Exercise instructions
Type the entries out once more. Match them exactly.

Raw data
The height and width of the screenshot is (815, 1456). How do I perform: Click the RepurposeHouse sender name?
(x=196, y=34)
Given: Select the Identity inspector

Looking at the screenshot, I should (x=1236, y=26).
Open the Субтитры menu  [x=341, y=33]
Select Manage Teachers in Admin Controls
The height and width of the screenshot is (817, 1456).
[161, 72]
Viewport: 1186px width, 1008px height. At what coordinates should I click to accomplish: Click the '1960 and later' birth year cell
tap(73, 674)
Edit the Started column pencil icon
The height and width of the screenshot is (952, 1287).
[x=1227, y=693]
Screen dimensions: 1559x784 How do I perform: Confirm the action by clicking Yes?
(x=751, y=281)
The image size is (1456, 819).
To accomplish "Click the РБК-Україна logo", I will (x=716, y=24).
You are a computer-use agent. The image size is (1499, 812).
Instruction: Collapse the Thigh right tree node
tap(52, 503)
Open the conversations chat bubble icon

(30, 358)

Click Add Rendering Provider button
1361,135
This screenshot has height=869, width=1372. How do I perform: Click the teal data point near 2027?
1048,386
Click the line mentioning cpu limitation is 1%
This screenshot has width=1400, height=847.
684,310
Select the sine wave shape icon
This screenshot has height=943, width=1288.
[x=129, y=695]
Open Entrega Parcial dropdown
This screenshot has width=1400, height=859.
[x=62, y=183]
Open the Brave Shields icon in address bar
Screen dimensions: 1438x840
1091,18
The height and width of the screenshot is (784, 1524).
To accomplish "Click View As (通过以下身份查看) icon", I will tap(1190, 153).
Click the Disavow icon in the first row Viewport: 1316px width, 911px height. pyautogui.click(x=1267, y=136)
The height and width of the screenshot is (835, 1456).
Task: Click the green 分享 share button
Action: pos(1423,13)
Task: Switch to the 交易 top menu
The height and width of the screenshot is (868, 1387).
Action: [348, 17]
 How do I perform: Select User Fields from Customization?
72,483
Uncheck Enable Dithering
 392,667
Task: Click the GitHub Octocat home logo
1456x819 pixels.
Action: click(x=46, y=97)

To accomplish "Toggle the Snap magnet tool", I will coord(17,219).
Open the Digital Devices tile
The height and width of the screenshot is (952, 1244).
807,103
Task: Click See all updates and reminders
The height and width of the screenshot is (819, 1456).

Answer area
The height and width of the screenshot is (815, 1456). How do I perform: Click the RepurposeHouse sender name?
(x=196, y=34)
Given: Select the Identity inspector

Looking at the screenshot, I should (x=1236, y=26).
Open the Субтитры menu  [x=341, y=33]
Select Manage Teachers in Admin Controls
The height and width of the screenshot is (817, 1456).
[161, 72]
Viewport: 1186px width, 1008px height. At what coordinates should I click to accomplish: Click the '1960 and later' birth year cell
tap(73, 674)
Edit the Started column pencil icon
The height and width of the screenshot is (952, 1287).
[x=1227, y=693]
Screen dimensions: 1559x784 How do I perform: Confirm the action by clicking Yes?
(x=751, y=281)
The image size is (1456, 819).
To accomplish "Click the РБК-Україна logo", I will (x=716, y=24).
You are a computer-use agent. The image size is (1499, 812).
Instruction: Collapse the Thigh right tree node
tap(52, 503)
Open the conversations chat bubble icon

(30, 358)

Click Add Rendering Provider button
1361,135
This screenshot has height=869, width=1372. How do I perform: Click the teal data point near 2027?
1048,386
Click the line mentioning cpu limitation is 1%
This screenshot has width=1400, height=847.
684,310
Select the sine wave shape icon
This screenshot has height=943, width=1288.
[x=129, y=695]
Open Entrega Parcial dropdown
This screenshot has width=1400, height=859.
[x=62, y=183]
Open the Brave Shields icon in address bar
Screen dimensions: 1438x840
1091,18
The height and width of the screenshot is (784, 1524).
To accomplish "Click View As (通过以下身份查看) icon", I will tap(1190, 153).
Click the Disavow icon in the first row Viewport: 1316px width, 911px height. pyautogui.click(x=1267, y=136)
The height and width of the screenshot is (835, 1456).
Task: Click the green 分享 share button
Action: pos(1423,13)
Task: Switch to the 交易 top menu
The height and width of the screenshot is (868, 1387).
Action: [348, 17]
 How do I perform: Select User Fields from Customization?
72,483
Uncheck Enable Dithering
 392,667
Task: Click the GitHub Octocat home logo
1456x819 pixels.
Action: click(x=46, y=97)

To accomplish "Toggle the Snap magnet tool", I will coord(17,219).
Open the Digital Devices tile
The height and width of the screenshot is (952, 1244).
807,103
Task: Click See all updates and reminders
The height and width of the screenshot is (819, 1456).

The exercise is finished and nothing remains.